## TASK REQUIREMENTS
Until the line containing "[Page Google+] (100, 164)" has been reproduced, keep reproducing each line of the material below exactly, starting with the first.

★ ★ ★

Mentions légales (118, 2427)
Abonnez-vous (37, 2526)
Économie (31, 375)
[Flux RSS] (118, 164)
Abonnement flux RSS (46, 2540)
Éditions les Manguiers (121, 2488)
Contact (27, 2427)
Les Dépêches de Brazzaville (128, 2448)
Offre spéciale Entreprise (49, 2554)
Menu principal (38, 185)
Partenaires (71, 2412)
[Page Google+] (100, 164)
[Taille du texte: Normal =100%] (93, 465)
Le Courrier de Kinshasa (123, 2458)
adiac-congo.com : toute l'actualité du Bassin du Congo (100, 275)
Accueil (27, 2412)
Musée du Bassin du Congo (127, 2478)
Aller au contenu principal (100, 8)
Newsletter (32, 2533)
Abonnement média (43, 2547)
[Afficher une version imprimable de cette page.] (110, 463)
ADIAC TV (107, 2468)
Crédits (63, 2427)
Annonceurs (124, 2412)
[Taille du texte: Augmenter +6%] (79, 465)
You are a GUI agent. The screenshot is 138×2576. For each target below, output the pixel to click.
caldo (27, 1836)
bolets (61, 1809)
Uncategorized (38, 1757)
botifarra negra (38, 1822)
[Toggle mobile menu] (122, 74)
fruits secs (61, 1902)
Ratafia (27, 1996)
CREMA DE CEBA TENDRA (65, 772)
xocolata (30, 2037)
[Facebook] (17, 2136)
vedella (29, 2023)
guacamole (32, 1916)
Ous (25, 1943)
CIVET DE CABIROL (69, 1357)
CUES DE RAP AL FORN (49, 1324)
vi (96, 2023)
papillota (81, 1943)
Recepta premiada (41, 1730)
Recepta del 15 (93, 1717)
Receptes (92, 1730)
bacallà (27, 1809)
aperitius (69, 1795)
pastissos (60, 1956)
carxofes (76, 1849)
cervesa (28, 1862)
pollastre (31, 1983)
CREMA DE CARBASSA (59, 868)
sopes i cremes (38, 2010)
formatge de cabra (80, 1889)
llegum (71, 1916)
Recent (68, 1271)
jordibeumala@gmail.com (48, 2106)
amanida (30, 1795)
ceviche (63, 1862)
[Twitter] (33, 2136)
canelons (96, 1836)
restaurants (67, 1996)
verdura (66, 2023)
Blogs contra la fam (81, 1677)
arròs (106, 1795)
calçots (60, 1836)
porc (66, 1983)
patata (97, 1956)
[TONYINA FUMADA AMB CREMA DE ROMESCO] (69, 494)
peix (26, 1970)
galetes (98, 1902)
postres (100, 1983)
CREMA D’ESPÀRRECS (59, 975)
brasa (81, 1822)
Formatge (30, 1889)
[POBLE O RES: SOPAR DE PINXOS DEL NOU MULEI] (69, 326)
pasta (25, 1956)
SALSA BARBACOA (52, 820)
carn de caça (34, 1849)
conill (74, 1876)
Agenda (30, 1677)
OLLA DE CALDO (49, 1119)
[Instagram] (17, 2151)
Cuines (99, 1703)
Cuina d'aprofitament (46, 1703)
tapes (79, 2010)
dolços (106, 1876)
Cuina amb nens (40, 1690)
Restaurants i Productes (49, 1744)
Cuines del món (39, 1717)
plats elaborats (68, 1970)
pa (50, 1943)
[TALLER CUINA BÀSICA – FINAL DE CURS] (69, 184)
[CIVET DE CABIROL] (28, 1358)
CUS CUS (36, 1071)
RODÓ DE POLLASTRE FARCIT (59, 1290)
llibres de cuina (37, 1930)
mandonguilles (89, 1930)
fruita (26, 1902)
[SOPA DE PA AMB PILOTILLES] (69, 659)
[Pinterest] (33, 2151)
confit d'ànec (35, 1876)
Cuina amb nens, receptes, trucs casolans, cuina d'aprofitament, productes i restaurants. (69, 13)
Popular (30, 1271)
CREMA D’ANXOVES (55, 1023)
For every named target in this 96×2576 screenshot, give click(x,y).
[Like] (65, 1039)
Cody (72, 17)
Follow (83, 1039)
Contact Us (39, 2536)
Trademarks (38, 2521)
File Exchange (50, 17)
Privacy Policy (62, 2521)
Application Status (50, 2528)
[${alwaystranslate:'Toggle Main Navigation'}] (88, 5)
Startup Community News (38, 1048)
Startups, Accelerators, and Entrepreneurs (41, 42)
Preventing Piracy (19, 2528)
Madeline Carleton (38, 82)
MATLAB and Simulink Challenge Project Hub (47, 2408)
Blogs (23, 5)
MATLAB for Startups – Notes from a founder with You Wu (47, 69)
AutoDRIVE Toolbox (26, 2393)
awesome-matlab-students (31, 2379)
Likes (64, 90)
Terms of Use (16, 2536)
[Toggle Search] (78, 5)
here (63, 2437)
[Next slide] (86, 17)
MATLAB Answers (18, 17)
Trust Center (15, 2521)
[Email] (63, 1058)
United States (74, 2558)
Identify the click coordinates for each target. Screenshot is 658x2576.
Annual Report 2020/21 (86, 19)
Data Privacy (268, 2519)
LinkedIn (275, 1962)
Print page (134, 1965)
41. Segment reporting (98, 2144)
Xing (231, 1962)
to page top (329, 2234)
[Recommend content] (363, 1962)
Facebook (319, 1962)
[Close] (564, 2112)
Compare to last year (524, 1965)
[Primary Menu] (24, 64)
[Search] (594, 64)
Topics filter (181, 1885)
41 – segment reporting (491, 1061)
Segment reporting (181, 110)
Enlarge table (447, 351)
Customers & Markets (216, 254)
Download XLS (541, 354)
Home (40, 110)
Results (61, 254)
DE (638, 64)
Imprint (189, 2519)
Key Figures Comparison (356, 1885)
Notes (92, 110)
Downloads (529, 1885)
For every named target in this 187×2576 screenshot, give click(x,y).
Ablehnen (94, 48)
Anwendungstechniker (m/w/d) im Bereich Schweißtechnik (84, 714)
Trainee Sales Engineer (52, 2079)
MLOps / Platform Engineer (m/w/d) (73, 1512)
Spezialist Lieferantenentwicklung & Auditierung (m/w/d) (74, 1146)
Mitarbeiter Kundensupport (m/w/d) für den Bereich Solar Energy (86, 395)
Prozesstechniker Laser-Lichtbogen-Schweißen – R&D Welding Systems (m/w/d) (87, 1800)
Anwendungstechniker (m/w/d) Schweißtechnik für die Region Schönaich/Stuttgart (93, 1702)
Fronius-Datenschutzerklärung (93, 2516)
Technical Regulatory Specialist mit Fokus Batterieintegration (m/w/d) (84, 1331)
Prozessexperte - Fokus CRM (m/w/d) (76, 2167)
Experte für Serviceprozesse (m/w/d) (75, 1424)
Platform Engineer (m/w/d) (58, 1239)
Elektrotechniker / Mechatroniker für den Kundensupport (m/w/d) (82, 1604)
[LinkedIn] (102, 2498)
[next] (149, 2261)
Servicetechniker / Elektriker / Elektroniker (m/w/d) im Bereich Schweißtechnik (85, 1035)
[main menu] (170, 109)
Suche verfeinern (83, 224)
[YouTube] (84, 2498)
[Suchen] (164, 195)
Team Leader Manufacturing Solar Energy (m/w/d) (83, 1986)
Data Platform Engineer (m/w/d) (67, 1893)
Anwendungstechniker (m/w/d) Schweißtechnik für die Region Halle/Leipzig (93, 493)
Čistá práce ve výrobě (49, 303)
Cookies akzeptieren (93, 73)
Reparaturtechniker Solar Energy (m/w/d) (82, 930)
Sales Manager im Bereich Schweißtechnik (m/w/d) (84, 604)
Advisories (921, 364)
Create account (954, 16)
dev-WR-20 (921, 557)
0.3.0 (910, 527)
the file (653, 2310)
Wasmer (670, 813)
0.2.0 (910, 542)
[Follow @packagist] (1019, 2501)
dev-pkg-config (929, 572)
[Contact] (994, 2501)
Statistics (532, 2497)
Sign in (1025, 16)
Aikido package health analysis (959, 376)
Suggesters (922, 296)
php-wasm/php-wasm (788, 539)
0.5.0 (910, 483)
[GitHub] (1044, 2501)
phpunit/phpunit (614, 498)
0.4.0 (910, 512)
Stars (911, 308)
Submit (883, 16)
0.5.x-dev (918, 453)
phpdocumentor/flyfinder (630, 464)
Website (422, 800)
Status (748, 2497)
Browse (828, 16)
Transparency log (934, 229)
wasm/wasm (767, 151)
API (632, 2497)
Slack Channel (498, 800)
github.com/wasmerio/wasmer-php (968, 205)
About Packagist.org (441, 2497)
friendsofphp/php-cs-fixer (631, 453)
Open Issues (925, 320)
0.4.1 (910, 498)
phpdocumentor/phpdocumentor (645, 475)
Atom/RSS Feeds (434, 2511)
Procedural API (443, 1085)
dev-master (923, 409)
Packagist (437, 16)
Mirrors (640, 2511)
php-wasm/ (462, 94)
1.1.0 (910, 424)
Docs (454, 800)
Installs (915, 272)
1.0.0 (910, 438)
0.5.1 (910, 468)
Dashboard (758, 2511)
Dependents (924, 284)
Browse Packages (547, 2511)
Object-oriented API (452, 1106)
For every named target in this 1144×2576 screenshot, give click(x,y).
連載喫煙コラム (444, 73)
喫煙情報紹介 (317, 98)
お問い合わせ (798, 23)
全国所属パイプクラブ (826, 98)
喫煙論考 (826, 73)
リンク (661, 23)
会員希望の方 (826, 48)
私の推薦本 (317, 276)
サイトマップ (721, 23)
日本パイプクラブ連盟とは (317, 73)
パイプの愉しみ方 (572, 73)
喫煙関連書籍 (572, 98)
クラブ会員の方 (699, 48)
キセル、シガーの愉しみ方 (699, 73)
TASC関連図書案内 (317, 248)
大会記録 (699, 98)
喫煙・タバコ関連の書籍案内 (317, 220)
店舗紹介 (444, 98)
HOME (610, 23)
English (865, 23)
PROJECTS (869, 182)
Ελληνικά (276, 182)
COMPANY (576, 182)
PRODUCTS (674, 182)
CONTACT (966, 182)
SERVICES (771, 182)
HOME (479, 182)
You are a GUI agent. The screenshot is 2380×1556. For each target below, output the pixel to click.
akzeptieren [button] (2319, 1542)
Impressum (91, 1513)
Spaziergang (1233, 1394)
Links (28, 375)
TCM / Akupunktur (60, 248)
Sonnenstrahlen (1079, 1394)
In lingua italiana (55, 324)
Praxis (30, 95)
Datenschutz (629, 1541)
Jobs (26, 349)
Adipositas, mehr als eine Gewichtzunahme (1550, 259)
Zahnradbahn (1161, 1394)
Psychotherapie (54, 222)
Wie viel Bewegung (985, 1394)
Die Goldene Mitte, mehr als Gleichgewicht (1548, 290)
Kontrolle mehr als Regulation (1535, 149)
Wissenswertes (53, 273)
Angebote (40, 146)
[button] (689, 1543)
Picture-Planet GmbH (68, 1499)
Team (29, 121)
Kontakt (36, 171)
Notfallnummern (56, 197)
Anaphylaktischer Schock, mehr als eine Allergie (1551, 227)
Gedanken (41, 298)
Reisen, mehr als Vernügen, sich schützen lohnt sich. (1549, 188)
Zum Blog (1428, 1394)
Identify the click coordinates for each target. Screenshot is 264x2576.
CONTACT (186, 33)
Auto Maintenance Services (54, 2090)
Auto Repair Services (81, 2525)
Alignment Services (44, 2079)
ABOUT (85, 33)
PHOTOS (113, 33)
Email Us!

★ ★ ★

## SOLUTION
Mentions légales (118, 2427)
Abonnez-vous (37, 2526)
Économie (31, 375)
[Flux RSS] (118, 164)
Abonnement flux RSS (46, 2540)
Éditions les Manguiers (121, 2488)
Contact (27, 2427)
Les Dépêches de Brazzaville (128, 2448)
Offre spéciale Entreprise (49, 2554)
Menu principal (38, 185)
Partenaires (71, 2412)
[Page Google+] (100, 164)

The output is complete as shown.